A
dark and wonderful story by Obreht who gives us truth transformed
into allegory and history via mythology. If the setting is a current
country I didn't catch it but I think it must be in the area that
used to be Yugoslavia during the unrest in the 1990s. Natalia, a
young doctor, has grown up with her grandparents and her mother and
adores her grandfather above all. He
himself had been a respected doctor.
When
she was a child, it was her grandfather's habit and maybe he felt his
responsibility to take Natalia to the zoo once a week, show her
wonders of the world around them, read to her from his copy of The
Jungle Book, and tell her
tales. As she grew he also told her stories of his many meetings with
the one he called “The Deathless Man” (Gavran
Gaile) who
claimed to be immortal and appeared to never age. Who could not love
a man who tells wondrous tales and carries a copy of Kipling in his
pocket?
When
Natalia is grown and a doctor herself, she and a friend go on a
charitable mission to inoculate orphans. While there Natalia
encounters more superstition and secrets and strange people who dig
for bones in a vineyard in the middle of the night. In the mean time
Natalia is also desperately trying to make sense of her grandfather's
suspicious death under unusual circumstances. Being a physician
himself he must have know he was near death. He told his wife he was
going to meet Natalia, and yet he traveled to an unknown place to die
alone. When Natalia retrieves her grandfather's belongings the
Kipling that he always carried is not there and indeed it seems to
have vanished.
Trying
to piece together some meaning, Natalia reexamines the many stories
her grandfather told her.

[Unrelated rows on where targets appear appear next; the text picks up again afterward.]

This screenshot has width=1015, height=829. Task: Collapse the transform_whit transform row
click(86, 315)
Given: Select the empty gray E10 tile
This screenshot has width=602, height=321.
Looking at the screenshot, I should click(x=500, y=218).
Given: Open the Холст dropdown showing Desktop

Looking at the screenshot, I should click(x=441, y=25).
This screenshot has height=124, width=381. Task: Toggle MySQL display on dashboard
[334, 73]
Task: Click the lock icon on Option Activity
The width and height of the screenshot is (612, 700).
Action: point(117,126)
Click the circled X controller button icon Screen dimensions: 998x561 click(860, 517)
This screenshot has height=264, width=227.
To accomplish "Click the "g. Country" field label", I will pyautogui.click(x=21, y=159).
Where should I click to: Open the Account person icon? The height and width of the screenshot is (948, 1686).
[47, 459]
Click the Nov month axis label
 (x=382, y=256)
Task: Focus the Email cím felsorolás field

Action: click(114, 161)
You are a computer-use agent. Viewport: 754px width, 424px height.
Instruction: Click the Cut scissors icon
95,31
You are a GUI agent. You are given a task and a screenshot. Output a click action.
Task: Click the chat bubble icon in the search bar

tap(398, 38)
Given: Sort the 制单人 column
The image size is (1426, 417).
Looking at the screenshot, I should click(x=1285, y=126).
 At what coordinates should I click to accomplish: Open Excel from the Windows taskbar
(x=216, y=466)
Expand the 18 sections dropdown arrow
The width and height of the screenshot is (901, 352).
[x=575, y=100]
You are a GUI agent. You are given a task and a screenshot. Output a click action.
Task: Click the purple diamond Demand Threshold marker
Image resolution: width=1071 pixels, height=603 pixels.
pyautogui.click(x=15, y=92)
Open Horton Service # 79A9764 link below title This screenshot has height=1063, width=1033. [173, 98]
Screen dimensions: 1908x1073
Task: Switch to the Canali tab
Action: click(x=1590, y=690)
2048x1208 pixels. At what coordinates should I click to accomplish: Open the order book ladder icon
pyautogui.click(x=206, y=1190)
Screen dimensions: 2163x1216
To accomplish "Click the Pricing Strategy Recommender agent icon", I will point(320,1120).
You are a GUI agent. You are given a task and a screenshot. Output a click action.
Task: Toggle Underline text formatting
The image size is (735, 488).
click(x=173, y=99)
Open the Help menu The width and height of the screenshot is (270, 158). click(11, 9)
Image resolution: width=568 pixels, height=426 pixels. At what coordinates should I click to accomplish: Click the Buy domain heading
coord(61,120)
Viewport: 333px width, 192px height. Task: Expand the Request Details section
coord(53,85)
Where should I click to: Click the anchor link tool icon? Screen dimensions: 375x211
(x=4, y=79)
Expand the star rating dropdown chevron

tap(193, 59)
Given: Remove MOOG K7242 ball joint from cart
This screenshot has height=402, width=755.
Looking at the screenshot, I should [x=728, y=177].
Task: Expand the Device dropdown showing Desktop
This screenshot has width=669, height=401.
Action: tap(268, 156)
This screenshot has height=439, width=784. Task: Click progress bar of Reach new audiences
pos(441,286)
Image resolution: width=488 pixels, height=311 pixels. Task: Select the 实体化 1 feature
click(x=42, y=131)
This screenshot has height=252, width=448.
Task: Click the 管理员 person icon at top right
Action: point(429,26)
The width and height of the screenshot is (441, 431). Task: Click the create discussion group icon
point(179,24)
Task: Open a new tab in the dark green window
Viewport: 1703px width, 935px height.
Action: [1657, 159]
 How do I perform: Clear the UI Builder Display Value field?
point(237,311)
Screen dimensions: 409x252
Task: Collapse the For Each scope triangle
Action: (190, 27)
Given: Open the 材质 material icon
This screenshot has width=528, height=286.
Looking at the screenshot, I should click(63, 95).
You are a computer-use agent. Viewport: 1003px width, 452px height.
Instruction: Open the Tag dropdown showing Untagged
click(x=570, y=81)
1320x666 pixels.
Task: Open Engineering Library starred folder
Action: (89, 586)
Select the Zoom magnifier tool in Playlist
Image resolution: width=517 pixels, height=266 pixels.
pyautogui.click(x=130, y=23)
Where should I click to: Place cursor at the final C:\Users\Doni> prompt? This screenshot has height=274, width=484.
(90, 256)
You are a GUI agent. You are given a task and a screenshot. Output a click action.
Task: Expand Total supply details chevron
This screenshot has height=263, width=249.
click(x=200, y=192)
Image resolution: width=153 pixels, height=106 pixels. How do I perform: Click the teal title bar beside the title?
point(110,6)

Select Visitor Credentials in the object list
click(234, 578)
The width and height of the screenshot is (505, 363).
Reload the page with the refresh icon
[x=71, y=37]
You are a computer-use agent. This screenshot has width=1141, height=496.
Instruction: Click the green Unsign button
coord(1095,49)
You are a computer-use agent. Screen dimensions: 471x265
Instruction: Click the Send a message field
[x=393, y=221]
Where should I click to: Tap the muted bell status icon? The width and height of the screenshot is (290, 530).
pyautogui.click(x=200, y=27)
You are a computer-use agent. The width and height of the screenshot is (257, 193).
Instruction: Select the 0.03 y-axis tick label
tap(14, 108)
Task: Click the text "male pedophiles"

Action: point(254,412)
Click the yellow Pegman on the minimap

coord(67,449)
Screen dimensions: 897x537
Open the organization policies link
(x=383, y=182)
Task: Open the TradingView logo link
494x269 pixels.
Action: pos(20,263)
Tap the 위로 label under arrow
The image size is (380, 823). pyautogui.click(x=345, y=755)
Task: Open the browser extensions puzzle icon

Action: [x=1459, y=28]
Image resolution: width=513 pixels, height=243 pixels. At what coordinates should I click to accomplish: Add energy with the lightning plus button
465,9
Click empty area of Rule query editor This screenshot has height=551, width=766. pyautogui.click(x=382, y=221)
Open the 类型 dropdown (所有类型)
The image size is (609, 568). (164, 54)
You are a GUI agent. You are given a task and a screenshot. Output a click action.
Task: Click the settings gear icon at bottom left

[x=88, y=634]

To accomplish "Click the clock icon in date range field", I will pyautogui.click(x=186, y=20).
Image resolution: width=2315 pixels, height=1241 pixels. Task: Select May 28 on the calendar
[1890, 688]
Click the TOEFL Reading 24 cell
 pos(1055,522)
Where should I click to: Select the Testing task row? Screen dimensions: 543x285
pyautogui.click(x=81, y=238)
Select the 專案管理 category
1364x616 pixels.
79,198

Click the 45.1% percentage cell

Then she uncovers a story called The
Tiger's Wife
which is about her grandfather's childhood in a small village. One
winter during WW II the village was snowbound, cut off from Nazi
invaders, but terrorized by an escaped zoo tiger. In searching
through the story she realizes her grandfather, as a small boy, shot
and killed a man and kept it a secret all of his life. Natalia
compares her childhood stories, her experiences, and The Tiger's
Wife, and begins to make connections. Magical realism is what we are
looking at here I believe.
How
are the village stories, the deathless man tales, and grandfather's
death related? What was her grandfather trying to do? Was he
searching for the deathless man? How much of the story about the
tiger was real?
Great
writing, fascinating plot and I recommend it.
Great review! and yet another title you've contributed to my TBR pile. :) This sounds like such a good read, I just couldn't resist! Thank you!
ReplyDeleteYou are so welcome. I am thrilled whe I can help another reader. I am so sorry tobe so lax in responding but in December my mother became terminally ill and passed in April. I have not been back to my blog until today.